▶ _Problem description_: When the line containing "阿鲁沙 (286, 1505)" appears in the data below, begin copying there and stop only after the line containing "安汶 (66, 1533)".
(Beginning of Data for processing)
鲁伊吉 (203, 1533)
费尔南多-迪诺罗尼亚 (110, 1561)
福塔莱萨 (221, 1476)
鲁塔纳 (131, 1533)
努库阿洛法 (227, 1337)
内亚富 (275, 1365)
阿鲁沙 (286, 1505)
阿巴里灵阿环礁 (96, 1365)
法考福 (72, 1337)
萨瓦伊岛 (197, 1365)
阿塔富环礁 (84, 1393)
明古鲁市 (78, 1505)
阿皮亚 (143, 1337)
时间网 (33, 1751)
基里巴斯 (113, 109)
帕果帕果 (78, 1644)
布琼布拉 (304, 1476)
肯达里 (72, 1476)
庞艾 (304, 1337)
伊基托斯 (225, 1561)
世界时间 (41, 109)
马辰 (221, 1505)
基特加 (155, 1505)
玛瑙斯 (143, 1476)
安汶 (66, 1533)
(End of Data for processing)
(Beginning of Data for processing)
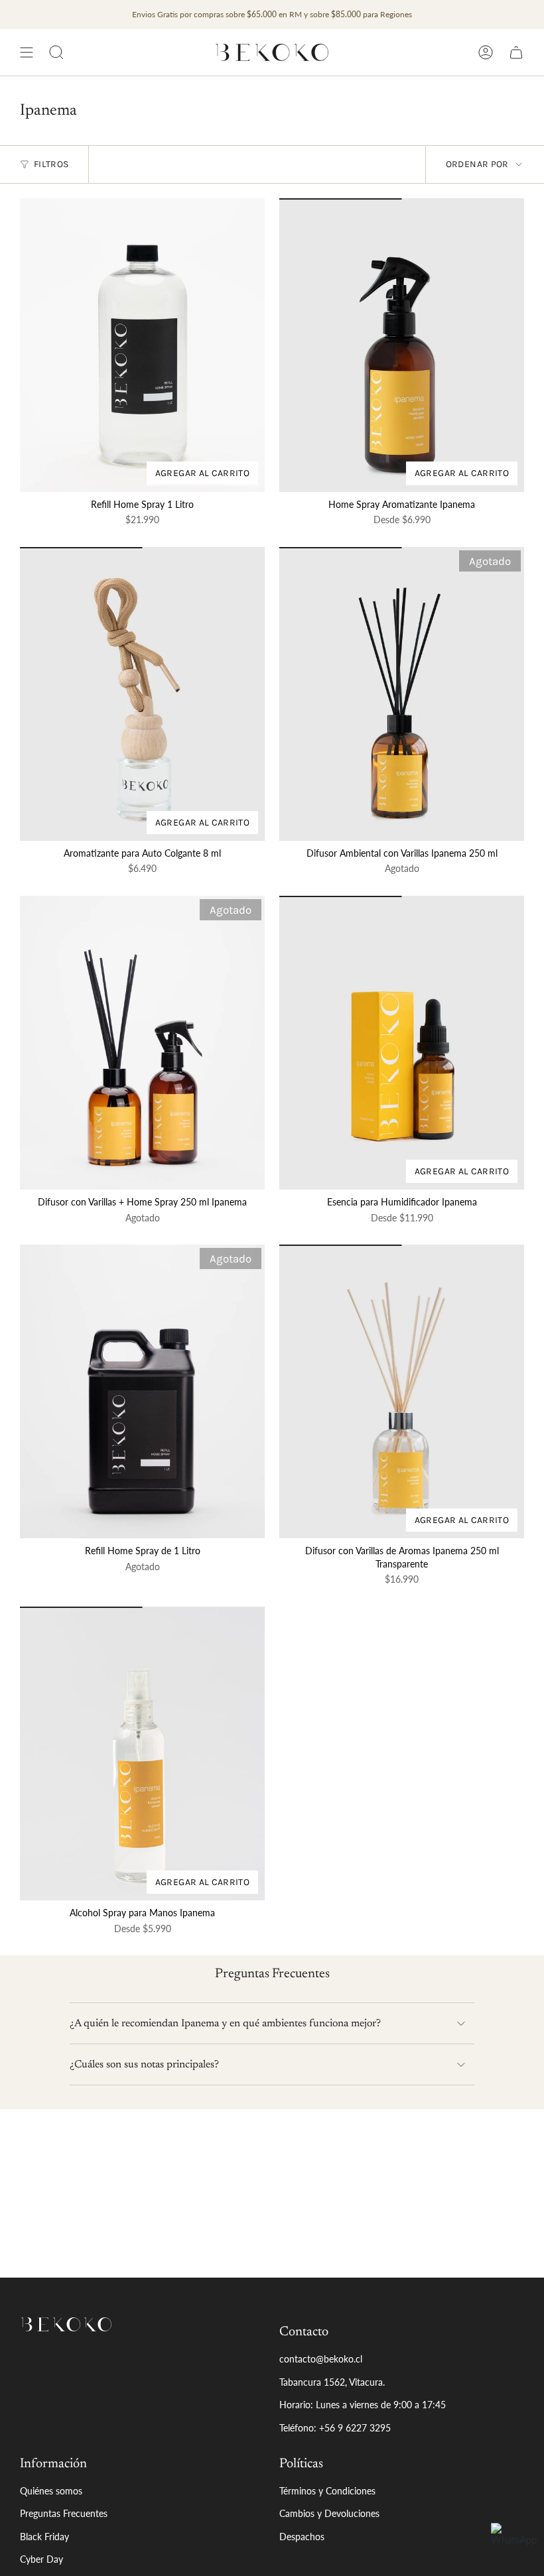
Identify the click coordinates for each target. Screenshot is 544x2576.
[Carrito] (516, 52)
(End of Data for processing)
▶ _Result of this exercise_:
阿鲁沙 (286, 1505)
阿巴里灵阿环礁 (96, 1365)
法考福 (72, 1337)
萨瓦伊岛 (197, 1365)
阿塔富环礁 (84, 1393)
明古鲁市 (78, 1505)
阿皮亚 (143, 1337)
时间网 (33, 1751)
基里巴斯 (113, 109)
帕果帕果 (78, 1644)
布琼布拉 (304, 1476)
肯达里 (72, 1476)
庞艾 (304, 1337)
伊基托斯 (225, 1561)
世界时间 (41, 109)
马辰 (221, 1505)
基特加 (155, 1505)
玛瑙斯 (143, 1476)
安汶 (66, 1533)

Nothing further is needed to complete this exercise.